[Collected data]
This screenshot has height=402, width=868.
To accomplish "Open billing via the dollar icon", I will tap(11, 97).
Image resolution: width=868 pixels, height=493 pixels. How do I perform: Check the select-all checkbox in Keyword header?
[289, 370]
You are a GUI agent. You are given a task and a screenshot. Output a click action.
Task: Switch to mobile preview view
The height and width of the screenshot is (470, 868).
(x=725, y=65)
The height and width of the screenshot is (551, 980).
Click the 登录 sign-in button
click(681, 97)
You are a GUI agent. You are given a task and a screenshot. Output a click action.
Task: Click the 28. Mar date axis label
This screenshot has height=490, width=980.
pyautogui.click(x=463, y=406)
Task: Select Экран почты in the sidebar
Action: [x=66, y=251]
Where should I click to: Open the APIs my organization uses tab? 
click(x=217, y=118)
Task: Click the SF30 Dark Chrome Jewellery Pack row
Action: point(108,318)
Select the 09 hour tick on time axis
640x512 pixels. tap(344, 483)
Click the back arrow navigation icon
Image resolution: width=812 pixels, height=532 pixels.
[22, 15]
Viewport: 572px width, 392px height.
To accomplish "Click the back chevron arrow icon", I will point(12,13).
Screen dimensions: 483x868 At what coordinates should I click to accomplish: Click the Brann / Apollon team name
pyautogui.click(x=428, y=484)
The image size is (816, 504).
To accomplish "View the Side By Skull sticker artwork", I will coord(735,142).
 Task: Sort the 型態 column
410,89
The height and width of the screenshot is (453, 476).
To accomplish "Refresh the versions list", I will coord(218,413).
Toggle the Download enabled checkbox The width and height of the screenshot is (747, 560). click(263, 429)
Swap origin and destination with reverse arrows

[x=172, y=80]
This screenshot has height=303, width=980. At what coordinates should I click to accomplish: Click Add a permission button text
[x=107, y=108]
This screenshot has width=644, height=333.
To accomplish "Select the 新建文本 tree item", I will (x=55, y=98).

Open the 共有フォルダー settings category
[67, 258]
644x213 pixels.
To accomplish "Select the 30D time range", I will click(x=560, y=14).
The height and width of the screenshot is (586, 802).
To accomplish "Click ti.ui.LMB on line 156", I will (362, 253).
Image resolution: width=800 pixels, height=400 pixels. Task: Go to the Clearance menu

[Your assignment]
Lines that contain "back" should be pulled from the entries above and reported.

[Output]
Click the back arrow navigation icon
To accomplish "Click the back chevron arrow icon", I will point(12,13).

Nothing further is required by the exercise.